Science calls it a phenomena. But the word “phenomena” makes it sound as though the Nocturnal Boundary Layer (NBL) is something inexplicable. In reality, we know that it is a relatively thin layer of cool air separate from the rest of the Boundary Layer which appears at night. Its creation is spurred by net radiative loss from Earth’s surface. In the unique case of the solar eclipse of 2017, the NBL appeared from the lack of sun in under a half-hour. We also know there is an effect from cooling of the air after sunset, but the Earth constantly emits longwave radiation (infrared) into the universe.
“Many interacting processes can occur within the statically stable nocturnal boundary layer: patchy sporadic turbulence, internal gravity waves, drainage flows, inertial oscillations, and nocturnal jets.”
– American Meteorological Society
Schematic drawn by me, adapted from Garratt 1992.
The Nocturnal Boundary Layer is also called the Stable Boundary Layer. At night, parcels of air won’t rise – they stay low to the ground and move horizontally rather than vertically. As a result, emissions will get trapped at a lower level and pollution can travel longer distances before being dissipated at night.
During the daytime, buoyancy and turbulence allows pockets of air to move around more. Hence why the daytime layer is referred to as the convective or mixed boundary layer. At nighttime, turbulence is rare. It occurs unexpectedly and is largely due to friction from surface elements. Prevailing wind velocity also has an impact.
How a Solar Eclipse Created an NBL
Surveying equipment dedicated to the Land-Atmosphere Feedback Experiment (LAFE) at 3 different field sites in the Southern Great Plains of Oklahoma recorded the solar eclipse on August 21st, 2017. Scientists were able to measure exact changes in meteorological conditions and their time scales.
First off, the convective boundary layer turned into an NBL. This was characterized by a drop in air temperature of 2-3 degrees C and a 1-2 meter per second decrease in wind speed 10 meters above the ground just 10-15 minutes after the sun was eclipsed (Turner et. al, 2018). Finally, a nocturnal jet formed, before dissipating shortly after the sun reappeared. Two things were completely unaffected by the change: 1. water vapor mixing ratio and 2. temperature at 200 meters above the surface.

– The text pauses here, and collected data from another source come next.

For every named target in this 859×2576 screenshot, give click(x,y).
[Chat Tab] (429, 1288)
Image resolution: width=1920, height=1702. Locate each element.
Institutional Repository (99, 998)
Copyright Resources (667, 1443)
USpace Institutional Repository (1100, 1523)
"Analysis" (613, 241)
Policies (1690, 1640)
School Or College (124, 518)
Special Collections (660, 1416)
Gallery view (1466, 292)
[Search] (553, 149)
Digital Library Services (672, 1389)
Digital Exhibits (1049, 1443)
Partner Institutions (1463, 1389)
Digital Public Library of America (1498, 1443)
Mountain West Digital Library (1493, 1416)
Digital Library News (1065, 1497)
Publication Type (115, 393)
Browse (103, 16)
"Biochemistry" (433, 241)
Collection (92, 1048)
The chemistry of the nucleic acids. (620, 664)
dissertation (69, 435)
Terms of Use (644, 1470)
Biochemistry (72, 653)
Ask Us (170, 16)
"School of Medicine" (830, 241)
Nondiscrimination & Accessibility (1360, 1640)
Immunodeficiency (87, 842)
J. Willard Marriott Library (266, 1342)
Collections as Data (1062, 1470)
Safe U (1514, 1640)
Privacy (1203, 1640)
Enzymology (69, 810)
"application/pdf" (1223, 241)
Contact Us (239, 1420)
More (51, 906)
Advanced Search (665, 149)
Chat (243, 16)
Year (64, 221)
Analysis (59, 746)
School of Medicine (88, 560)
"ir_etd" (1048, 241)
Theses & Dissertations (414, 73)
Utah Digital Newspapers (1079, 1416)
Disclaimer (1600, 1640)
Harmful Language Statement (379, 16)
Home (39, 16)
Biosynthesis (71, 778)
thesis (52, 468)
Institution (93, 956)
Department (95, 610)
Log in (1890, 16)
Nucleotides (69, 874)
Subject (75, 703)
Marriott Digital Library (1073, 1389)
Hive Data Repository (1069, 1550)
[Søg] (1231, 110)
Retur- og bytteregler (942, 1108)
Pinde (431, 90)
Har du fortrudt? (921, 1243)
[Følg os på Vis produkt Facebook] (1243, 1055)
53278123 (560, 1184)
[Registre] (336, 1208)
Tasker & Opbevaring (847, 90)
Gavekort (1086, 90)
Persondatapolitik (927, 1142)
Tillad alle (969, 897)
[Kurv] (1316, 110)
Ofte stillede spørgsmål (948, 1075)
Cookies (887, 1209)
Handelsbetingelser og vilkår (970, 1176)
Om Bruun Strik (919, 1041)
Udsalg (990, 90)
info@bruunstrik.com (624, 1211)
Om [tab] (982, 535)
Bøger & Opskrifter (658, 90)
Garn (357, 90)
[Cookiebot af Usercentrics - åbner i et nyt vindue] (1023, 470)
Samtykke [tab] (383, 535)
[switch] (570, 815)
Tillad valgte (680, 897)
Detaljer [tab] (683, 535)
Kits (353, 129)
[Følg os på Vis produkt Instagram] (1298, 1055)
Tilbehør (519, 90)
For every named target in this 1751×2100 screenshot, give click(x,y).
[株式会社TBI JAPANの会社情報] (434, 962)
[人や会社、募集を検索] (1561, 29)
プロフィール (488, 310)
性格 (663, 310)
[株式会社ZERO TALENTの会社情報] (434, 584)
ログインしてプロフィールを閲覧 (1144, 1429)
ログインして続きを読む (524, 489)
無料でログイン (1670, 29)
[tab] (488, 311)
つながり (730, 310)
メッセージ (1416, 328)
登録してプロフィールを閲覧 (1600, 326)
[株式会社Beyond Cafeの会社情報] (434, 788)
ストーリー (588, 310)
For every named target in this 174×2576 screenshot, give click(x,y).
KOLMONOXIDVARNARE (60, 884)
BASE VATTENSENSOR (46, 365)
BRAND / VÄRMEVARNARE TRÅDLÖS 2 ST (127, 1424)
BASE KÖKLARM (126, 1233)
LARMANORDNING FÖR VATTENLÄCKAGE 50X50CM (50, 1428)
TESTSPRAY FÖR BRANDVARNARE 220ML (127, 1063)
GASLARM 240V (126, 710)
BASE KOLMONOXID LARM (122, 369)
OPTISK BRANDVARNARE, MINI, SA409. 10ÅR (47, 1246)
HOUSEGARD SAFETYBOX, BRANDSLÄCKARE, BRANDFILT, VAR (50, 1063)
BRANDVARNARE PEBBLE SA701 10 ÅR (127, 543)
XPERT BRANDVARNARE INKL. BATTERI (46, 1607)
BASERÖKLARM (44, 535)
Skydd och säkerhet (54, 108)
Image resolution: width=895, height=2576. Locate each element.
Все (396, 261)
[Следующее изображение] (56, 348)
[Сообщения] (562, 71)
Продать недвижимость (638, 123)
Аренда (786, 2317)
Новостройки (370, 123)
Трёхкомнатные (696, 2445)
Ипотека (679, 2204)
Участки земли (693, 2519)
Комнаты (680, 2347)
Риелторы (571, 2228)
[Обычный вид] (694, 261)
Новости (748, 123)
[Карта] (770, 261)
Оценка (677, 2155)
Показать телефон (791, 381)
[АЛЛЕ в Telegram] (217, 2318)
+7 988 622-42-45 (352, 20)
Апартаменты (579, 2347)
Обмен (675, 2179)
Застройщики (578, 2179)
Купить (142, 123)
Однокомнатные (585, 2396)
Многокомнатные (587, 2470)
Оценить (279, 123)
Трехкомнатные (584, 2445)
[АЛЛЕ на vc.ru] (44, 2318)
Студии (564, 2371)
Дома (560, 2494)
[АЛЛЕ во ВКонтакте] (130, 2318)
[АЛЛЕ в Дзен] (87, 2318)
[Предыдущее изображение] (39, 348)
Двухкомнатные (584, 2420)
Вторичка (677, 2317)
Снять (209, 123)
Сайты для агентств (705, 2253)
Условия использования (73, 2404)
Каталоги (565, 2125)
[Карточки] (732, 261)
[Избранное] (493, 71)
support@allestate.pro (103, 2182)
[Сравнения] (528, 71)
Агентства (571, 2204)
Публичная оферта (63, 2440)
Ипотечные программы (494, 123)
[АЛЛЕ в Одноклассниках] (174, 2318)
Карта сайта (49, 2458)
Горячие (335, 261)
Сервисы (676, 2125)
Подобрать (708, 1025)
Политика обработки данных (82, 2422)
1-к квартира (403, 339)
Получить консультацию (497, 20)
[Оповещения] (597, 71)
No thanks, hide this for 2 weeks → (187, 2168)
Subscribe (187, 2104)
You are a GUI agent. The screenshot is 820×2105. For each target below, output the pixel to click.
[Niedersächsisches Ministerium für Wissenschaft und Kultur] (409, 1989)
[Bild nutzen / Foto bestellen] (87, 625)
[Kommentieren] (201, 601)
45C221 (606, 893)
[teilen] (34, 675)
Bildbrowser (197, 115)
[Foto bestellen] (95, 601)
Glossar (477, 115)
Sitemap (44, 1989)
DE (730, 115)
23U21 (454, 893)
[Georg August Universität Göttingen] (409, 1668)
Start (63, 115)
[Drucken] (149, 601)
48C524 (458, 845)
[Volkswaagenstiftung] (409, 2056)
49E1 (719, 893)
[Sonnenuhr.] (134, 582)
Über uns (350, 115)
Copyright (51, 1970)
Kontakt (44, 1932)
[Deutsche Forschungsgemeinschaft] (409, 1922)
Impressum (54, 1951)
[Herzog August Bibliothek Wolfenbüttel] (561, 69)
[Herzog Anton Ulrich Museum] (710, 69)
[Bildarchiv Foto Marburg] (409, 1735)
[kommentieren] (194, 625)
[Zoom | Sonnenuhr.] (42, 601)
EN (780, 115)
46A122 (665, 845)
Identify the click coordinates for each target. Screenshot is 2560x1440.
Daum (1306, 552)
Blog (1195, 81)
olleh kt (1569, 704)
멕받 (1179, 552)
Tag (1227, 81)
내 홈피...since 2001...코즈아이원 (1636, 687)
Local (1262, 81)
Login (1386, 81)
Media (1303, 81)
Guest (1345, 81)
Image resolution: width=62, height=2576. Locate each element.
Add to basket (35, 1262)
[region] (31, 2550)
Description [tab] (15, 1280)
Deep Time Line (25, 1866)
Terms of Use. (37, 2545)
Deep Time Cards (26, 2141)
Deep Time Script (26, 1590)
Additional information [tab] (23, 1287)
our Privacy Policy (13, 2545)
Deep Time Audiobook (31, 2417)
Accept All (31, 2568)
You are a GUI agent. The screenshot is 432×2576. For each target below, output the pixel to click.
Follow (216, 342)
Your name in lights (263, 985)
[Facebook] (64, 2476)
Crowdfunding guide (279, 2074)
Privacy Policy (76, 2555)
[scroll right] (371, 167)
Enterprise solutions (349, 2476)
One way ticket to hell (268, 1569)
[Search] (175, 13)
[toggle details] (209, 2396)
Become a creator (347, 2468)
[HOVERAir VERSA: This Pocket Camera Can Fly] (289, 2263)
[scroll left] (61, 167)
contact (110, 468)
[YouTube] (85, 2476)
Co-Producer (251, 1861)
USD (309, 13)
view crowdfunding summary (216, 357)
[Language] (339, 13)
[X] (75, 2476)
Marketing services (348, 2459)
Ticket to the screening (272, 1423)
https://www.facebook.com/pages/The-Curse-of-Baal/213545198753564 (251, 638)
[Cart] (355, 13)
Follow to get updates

What is the Nocturnal Jet?
The Nocturnal Jet, or low-level jet, is a high velocity (~13-26 m/s) current that appears at night. It is spurred by cool air at high elevation, but may depend on nightly atmospheric conditions and landscape (i.e., nocturnal jets are common in the Great Plains).
Think of how night-time air just feels different. For instance, small valleys have colder nighttime temperatures than flatter landscapes because cool, dense air sinks down into the space and the lack of sunlight allows it to settle early on in the night. Valleys are an example of a geographic feature that has small-scale impact on temperature, weather, wind, day light (more shading), and humidity. This is just one example of how land has an influence on the atmosphere- particularly at night.